Once again on top form, Jennifer Lawrence nails it with an outstanding performance bringing so much emotional weight to the film. It’s great to see an actress so confident in a role. The only time when she was “bad” was when filming a propaganda ad, directed by Heavensbee! There’s still a little naivety surrounding Katniss – other than the loving attention between Peeta and Gale (Gale pretty much loses in this film), she’s never clued in on missions or plans in contrast to President Coin who is commanding, decisive and at times deceptive. I guess that’s what makes Katniss special – she’s a teenager carrying the hopes of many.
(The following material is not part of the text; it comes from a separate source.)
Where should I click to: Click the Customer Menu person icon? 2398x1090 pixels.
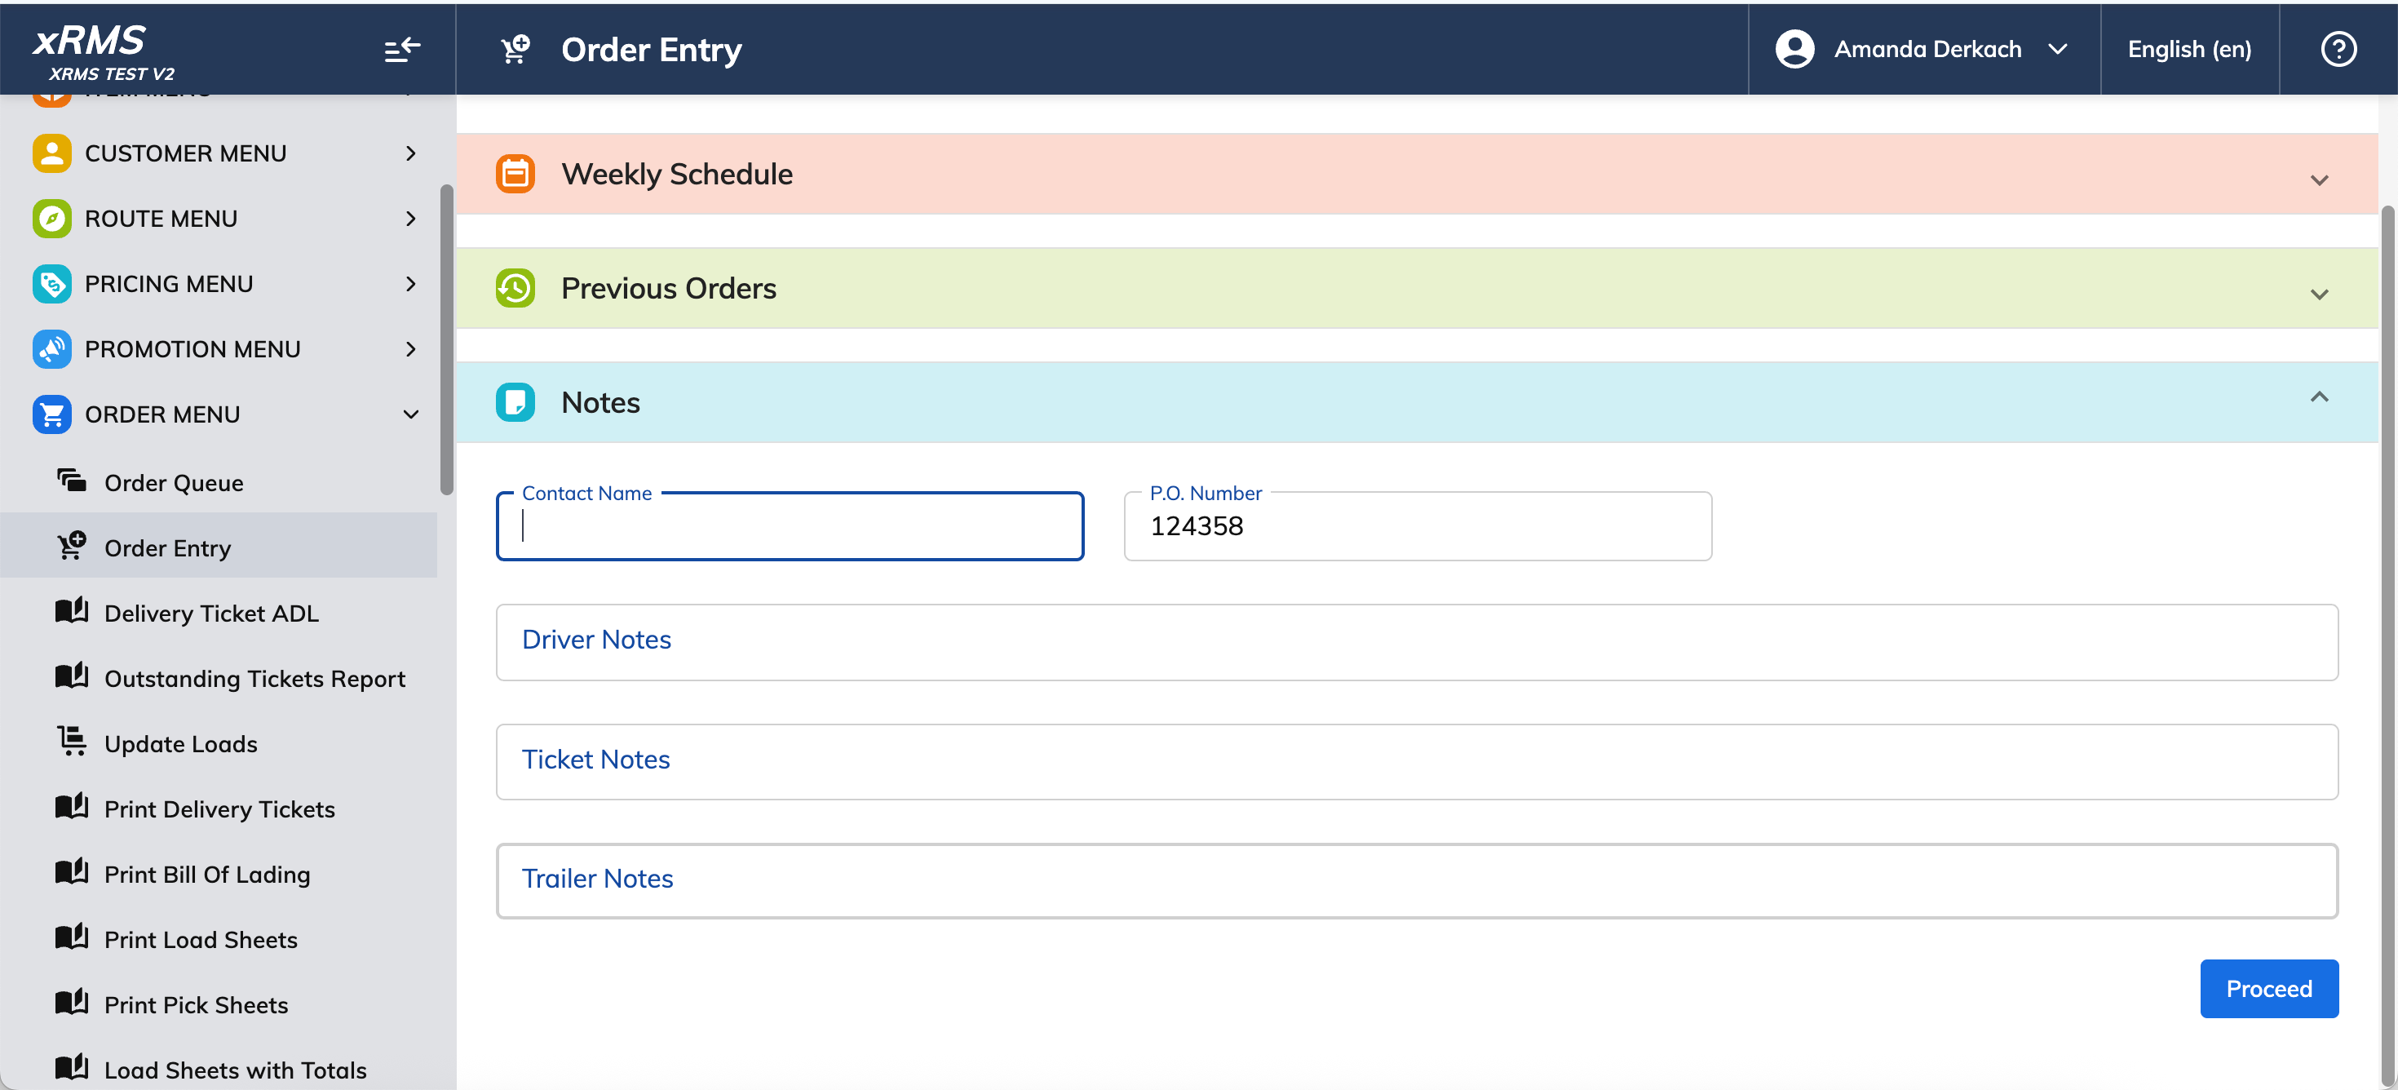pos(52,154)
She didn’t plan to be the Mockingjay or even lead a rebellion.  She makes unpopular choices that others simply disregard. She can be afforded to take a different opinion because she doesn’t think or play the long game like everyone else. It makes me wonder whether in Mockingjay Part 2 we will get further development where she starts to take command and make her own decisions without being pushed into a certain direction. As Haymitch (Woody Harrelson) said, Katniss reacts on instinct rather being told what to do.  She has witnessed what Coin and Snow are capable of doing and that’s enough of a motivation to seek her own leadership.

There are a few negatives in regards to the supporting cast. While a sober Haymitch and Effie (Elizabeth Banks) pop up now and again and Gale rapidly becoming a soldier for the rebellion with the least amount of time for training, Prim and Katniss’s mother seem to be in the same place as before in the previous films. They are there when they’re needed but are never developed enough for us to move forward with them.

Another negative? This is only part 1! It does end dramatically but at the same time you know you’re at the halfway stage when you know part 2 is coming around the corner next year.


Despite never reading the books, the greatest appeal about The Hunger Games franchise is that while it’s aimed at a young teenage audience who may be into Harry Potter, Twilight or The Maze Runner and so on, there’s enough material and context that makes it satisfying for adults who will be able to spot the parallels between this and our modern society. The Hunger Games are in a different league and backed by a fantastic cast (especially Philip Seymour Hoffman in which the film was dedicated to him).

The emotionally dark elements make Mockingjay Part 1 a great film to watch and a worthy addition to the franchise. What it sacrifices in action, in return it offers a fresh and different perspective in the battle for Panem, something that the previous films hinted at but couldn’t focus on. Mockingjay Part 1 offers that chance and hopefully next year we will get the satisfying conclusion that the franchise is building towards – and I for one can’t wait to see how it all ends.